These computational approaches can provide mechanistic insights into how specific RRAGC mutations found in follicular lymphoma affect protein function, potentially guiding experimental design and therapeutic strategies .

What are common challenges when using RRAGC antibodies and how can I overcome them?

Researchers frequently encounter several challenges when working with RRAGC antibodies. Here's a methodological approach to identifying and resolving these issues:

• Multiple bands in Western blotting:

  Common causes:

  • Post-translational modifications (phosphorylation at S2, S21, T394)

  • Proteolytic degradation

  • Non-specific binding

  Solutions:

  • Include phosphatase inhibitors in lysis buffer to preserve phosphorylation states

  • Add protease inhibitor cocktail freshly to prevent degradation

  • Optimize antibody dilution (start with 1:1000 and adjust)

  • Try longer blocking times (2 hours) with 5% BSA instead of milk

  • Perform more stringent washes (5 x 5 minutes with 0.1% Tween-20)

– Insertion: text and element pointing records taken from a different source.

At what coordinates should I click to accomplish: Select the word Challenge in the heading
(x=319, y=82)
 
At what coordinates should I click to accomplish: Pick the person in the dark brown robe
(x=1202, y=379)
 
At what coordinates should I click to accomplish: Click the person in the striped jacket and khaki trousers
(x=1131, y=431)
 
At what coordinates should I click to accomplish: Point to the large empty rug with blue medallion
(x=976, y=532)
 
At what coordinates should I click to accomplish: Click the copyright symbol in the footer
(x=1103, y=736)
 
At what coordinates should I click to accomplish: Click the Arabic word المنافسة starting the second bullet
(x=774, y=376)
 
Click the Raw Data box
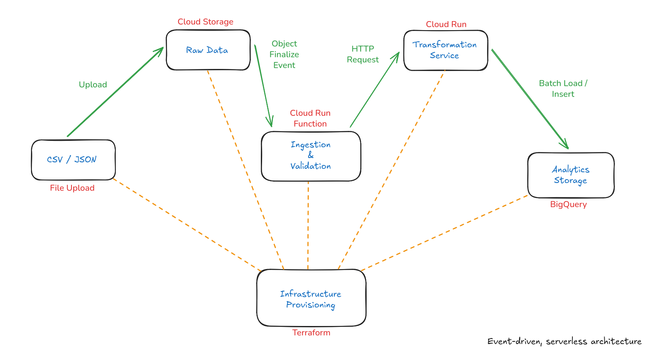coord(208,50)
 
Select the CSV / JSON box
coord(73,160)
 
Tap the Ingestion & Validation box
coord(311,156)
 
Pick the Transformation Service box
coord(445,50)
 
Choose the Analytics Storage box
coord(571,175)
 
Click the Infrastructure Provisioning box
coord(311,298)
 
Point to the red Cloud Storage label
coord(205,22)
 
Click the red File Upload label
coord(72,188)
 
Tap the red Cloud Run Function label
coord(310,118)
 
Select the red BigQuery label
coord(568,205)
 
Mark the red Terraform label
coord(311,333)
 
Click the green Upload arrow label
coord(93,85)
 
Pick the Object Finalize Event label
coord(284,55)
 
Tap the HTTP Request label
coord(363,54)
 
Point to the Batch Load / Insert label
coord(563,89)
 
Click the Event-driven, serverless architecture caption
coord(564,341)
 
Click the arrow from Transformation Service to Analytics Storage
coord(530,99)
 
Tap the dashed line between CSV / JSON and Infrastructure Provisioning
coord(187,225)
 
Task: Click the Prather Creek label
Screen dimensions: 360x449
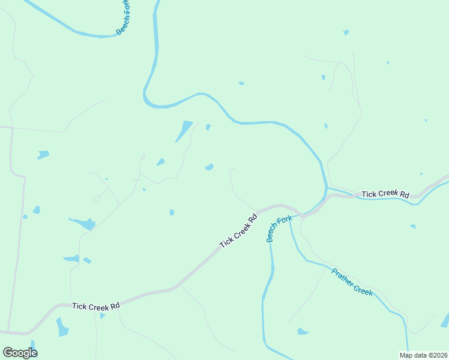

  • For research requiring isoform specificity, use antibodies targeting unique epitopes

• Poor signal in immunohistochemistry/immunofluorescence:

  Common causes:

  • Insufficient antigen retrieval

  • Epitope masking

  • Low expression levels

  Solutions:

  • Optimize antigen retrieval methods (citrate buffer, pH 6.0 at 95°C for 20 minutes)

  • Test different fixation protocols (4% PFA for 15 minutes works well for most applications)

  • Increase antibody concentration for tissues (1:100-1:250 range)

  • Extend primary antibody incubation (overnight at 4°C)

  • Use amplification systems (e.g., biotin-streptavidin) for low abundance targets

• Failed immunoprecipitation:

  Common causes:

  • Harsh lysis conditions disrupting protein complexes

  • Insufficient antibody amount

  • Epitope masking in protein complexes

  Solutions:

  • Use gentle lysis buffers (e.g., 50 mM Tris-HCl pH 7.5, 150 mM NaCl, 1% NP-40)

  • Increase antibody amount (6 μg has been validated for IP of RRAGC)

  • Try different antibodies targeting different epitopes

  • Crosslink antibody to beads to prevent antibody contamination in eluate

  • Extend incubation time (overnight at 4°C)

• Antibody storage and handling issues:

  Best practices:

  • Store according to manufacturer recommendations (typically -20°C)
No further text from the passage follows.